Although in Germany some enthusiasts credit him with making the first airplane flight, according to modern researchers such as Leonhardt and Lohmann (interviewed for the 2006 NDR Fernsehen documentary Sorry Mister Wright and the 2009 documentary Made in Hannover – German Aviation Pioneer Karl Jatho took off ahead of Orville Wright), Jatho's personal claim to a place in the history books of aviation on grounds of significant pioneer motorized flights of 18 m in August and 60 m in November 1903 prior to the Brothers Wright is tarnished by the fact that he took 30 years to have it legally certified by original eyewitness accounts.

In the summer of 1933, Jatho's former assistant Werner Hegge attempted to give practical proof by a flight demonstration with an exact replica of Jatho's original machine, but according to the 9 October 1933 issue of the local Hannoversche Kurier newspaper, the weather did not allow for a safe start on the scheduled date. From 1936 onwards, Hegge's replica became a public exhibit at the German Aeronautical Collection Berlin, where it was destroyed during WWII.

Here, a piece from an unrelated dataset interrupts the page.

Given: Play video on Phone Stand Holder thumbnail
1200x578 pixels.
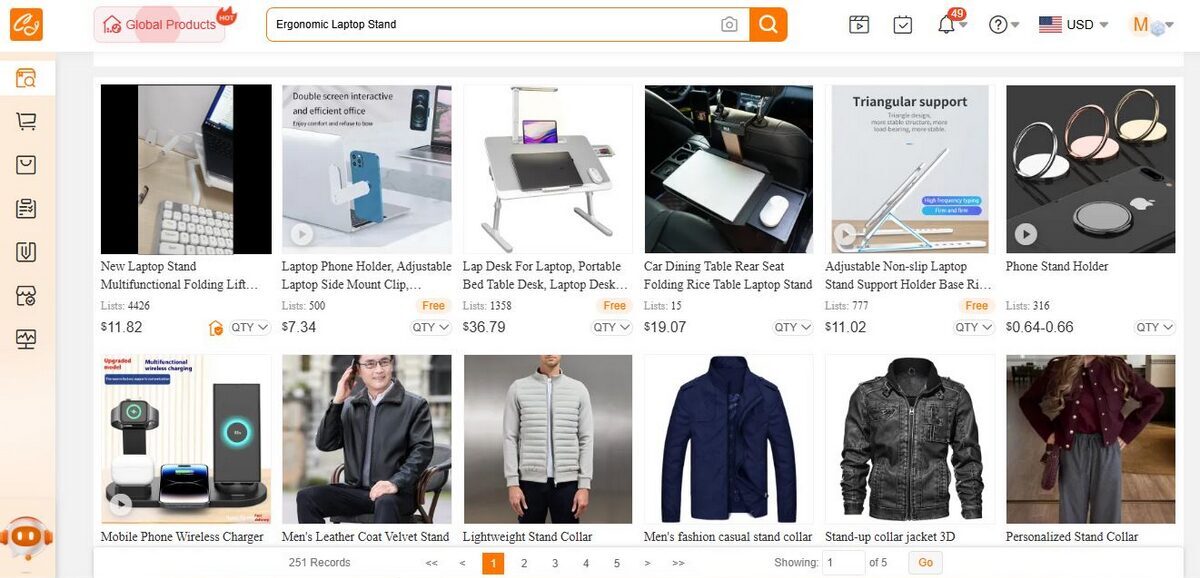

In September 2006, a local initiative of aviation history researchers and replica builders led by Harald Lohmann attempted another recreation with a new replica in order to bolster credence to Jatho's original claims, but again, adverse weather conditions prevented a successful start, although the replica did achieve successful ground speed that in theory would have allowed for a lift off had it not been for the strong winds on the day of the test. The team decided to wait for better weather conditions, but the legal owner of their replica, Flughafen Hannover-Langenhagen GmbH (owner of Hannover Airport where their test had taken place) that had sponsored the building of the replica, did not allow for further tests, as the airport owner instead preferred to make it a permanent exhibit at its World of Aviation (Welt der Luftfahrt) exhibition located at the airport.